= Task description =
Quote exactly, and only, the lines from the one containing "You are a computer-use" through the end of the material below. Skip pictures.

= Input material =
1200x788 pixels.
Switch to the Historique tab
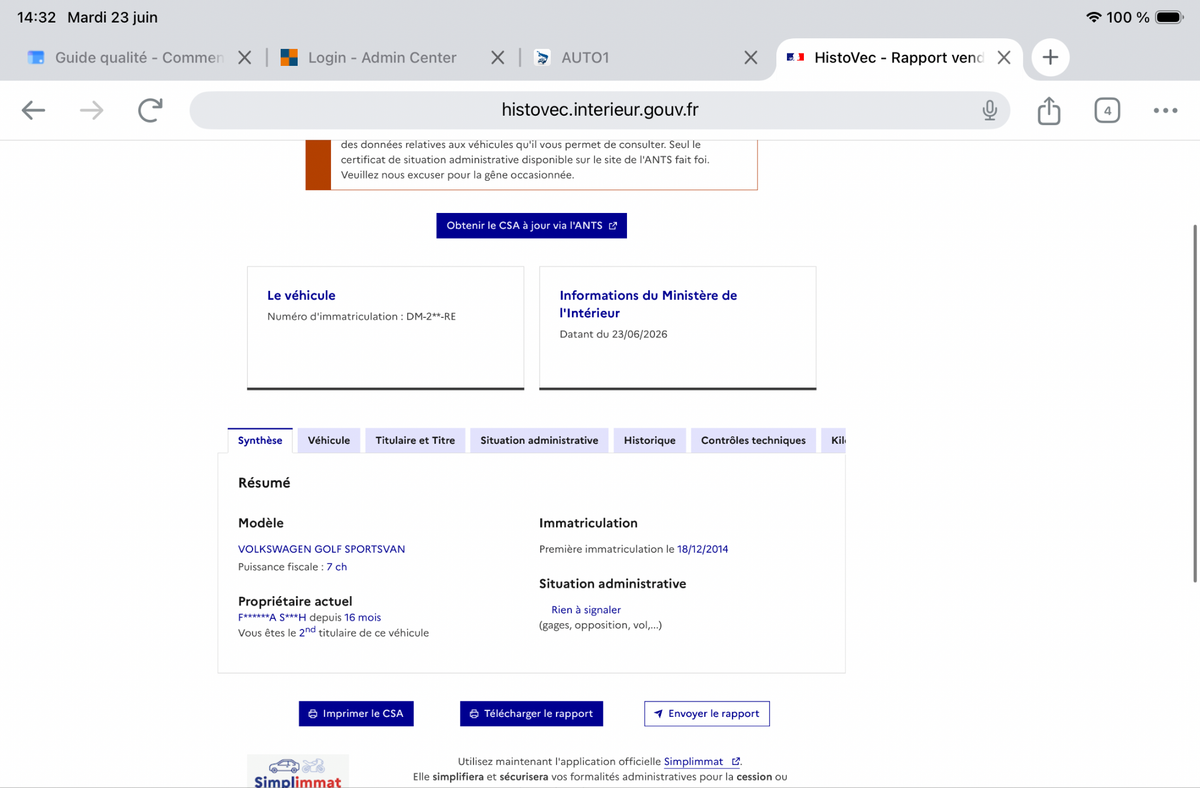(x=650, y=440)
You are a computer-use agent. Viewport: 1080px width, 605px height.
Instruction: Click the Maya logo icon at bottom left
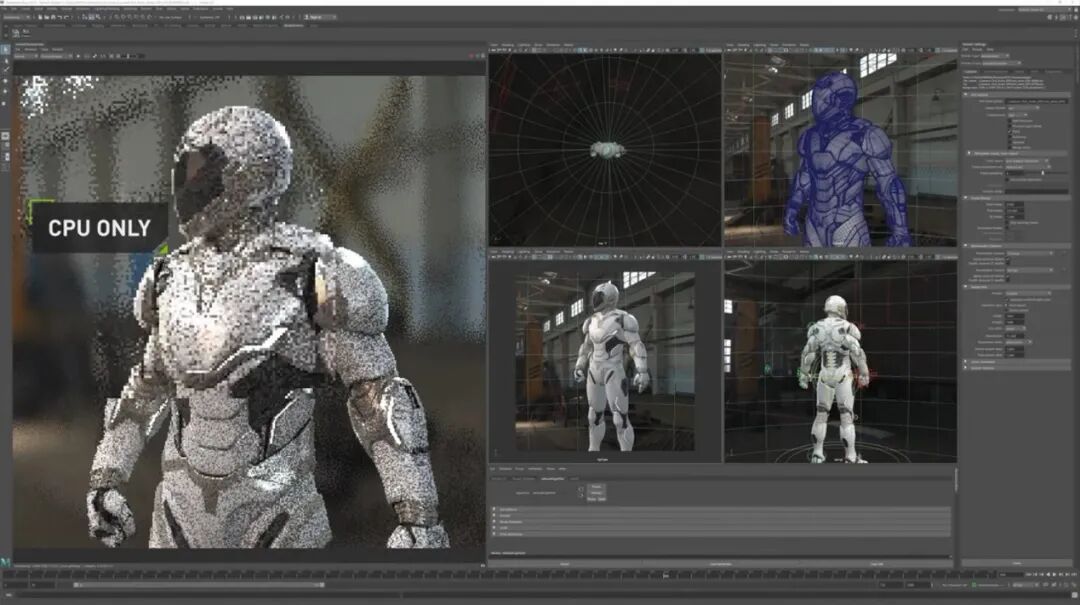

= Task answer =
You are a computer-use agent. Viewport: 1080px width, 605px height.
Instruction: Click the Maya logo icon at bottom left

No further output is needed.